> Exercise: Set down the whole listing that follows, precisely as written.
# # #
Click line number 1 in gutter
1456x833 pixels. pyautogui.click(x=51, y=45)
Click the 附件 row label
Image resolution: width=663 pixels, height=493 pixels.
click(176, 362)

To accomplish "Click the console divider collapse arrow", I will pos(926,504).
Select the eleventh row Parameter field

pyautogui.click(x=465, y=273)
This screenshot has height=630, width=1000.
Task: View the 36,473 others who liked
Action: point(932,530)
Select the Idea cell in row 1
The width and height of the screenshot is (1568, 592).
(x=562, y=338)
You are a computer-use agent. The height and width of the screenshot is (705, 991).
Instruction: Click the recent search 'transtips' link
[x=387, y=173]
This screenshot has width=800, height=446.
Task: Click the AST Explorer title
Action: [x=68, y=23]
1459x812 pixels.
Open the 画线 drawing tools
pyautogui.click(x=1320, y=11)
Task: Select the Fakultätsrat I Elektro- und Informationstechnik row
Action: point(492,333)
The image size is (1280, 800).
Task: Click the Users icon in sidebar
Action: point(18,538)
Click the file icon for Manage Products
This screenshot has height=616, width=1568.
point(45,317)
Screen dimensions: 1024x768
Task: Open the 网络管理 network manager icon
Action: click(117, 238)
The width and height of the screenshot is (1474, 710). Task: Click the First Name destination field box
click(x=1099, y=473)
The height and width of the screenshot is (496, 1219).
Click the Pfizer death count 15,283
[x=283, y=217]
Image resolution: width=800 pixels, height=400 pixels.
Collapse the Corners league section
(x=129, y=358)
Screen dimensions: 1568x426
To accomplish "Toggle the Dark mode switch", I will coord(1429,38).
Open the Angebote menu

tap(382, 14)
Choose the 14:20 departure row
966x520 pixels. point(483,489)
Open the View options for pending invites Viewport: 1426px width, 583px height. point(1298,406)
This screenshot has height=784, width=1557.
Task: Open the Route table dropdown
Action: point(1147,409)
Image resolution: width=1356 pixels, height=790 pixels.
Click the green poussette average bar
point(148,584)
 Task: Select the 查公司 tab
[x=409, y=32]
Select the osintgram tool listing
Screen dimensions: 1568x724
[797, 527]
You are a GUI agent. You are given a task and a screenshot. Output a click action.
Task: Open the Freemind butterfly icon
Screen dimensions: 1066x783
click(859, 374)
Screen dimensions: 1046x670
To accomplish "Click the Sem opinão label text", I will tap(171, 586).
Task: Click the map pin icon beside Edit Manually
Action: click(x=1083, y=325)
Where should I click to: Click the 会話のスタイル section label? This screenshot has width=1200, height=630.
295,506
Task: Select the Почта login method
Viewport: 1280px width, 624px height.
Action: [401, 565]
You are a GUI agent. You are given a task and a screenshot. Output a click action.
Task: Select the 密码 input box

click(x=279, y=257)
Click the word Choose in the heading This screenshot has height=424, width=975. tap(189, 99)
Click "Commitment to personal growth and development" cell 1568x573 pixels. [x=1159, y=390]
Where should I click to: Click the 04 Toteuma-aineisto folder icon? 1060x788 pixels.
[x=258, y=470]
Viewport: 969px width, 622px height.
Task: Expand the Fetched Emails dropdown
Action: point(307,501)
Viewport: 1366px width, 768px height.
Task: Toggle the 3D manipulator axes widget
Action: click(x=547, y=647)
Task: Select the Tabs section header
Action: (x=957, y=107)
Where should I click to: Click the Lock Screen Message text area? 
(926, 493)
# # #
> Response to this exercise:
Click line number 1 in gutter
1456x833 pixels. pyautogui.click(x=51, y=45)
Click the 附件 row label
Image resolution: width=663 pixels, height=493 pixels.
click(176, 362)

To accomplish "Click the console divider collapse arrow", I will pos(926,504).
Select the eleventh row Parameter field

pyautogui.click(x=465, y=273)
This screenshot has height=630, width=1000.
Task: View the 36,473 others who liked
Action: point(932,530)
Select the Idea cell in row 1
The width and height of the screenshot is (1568, 592).
(x=562, y=338)
You are a computer-use agent. The height and width of the screenshot is (705, 991).
Instruction: Click the recent search 'transtips' link
[x=387, y=173]
This screenshot has width=800, height=446.
Task: Click the AST Explorer title
Action: [x=68, y=23]
1459x812 pixels.
Open the 画线 drawing tools
pyautogui.click(x=1320, y=11)
Task: Select the Fakultätsrat I Elektro- und Informationstechnik row
Action: point(492,333)
The image size is (1280, 800).
Task: Click the Users icon in sidebar
Action: point(18,538)
Click the file icon for Manage Products
This screenshot has height=616, width=1568.
point(45,317)
Screen dimensions: 1024x768
Task: Open the 网络管理 network manager icon
Action: click(117, 238)
The width and height of the screenshot is (1474, 710). Task: Click the First Name destination field box
click(x=1099, y=473)
The height and width of the screenshot is (496, 1219).
Click the Pfizer death count 15,283
[x=283, y=217]
Image resolution: width=800 pixels, height=400 pixels.
Collapse the Corners league section
(x=129, y=358)
Screen dimensions: 1568x426
To accomplish "Toggle the Dark mode switch", I will coord(1429,38).
Open the Angebote menu

tap(382, 14)
Choose the 14:20 departure row
966x520 pixels. point(483,489)
Open the View options for pending invites Viewport: 1426px width, 583px height. point(1298,406)
This screenshot has height=784, width=1557.
Task: Open the Route table dropdown
Action: point(1147,409)
Image resolution: width=1356 pixels, height=790 pixels.
Click the green poussette average bar
point(148,584)
 Task: Select the 查公司 tab
[x=409, y=32]
Select the osintgram tool listing
Screen dimensions: 1568x724
[797, 527]
You are a GUI agent. You are given a task and a screenshot. Output a click action.
Task: Open the Freemind butterfly icon
Screen dimensions: 1066x783
click(859, 374)
Screen dimensions: 1046x670
To accomplish "Click the Sem opinão label text", I will tap(171, 586).
Task: Click the map pin icon beside Edit Manually
Action: click(x=1083, y=325)
Where should I click to: Click the 会話のスタイル section label? This screenshot has width=1200, height=630.
295,506
Task: Select the Почта login method
Viewport: 1280px width, 624px height.
Action: [401, 565]
You are a GUI agent. You are given a task and a screenshot. Output a click action.
Task: Select the 密码 input box

click(x=279, y=257)
Click the word Choose in the heading This screenshot has height=424, width=975. tap(189, 99)
Click "Commitment to personal growth and development" cell 1568x573 pixels. [x=1159, y=390]
Where should I click to: Click the 04 Toteuma-aineisto folder icon? 1060x788 pixels.
[x=258, y=470]
Viewport: 969px width, 622px height.
Task: Expand the Fetched Emails dropdown
Action: point(307,501)
Viewport: 1366px width, 768px height.
Task: Toggle the 3D manipulator axes widget
Action: click(x=547, y=647)
Task: Select the Tabs section header
Action: (x=957, y=107)
Where should I click to: Click the Lock Screen Message text area? 
(926, 493)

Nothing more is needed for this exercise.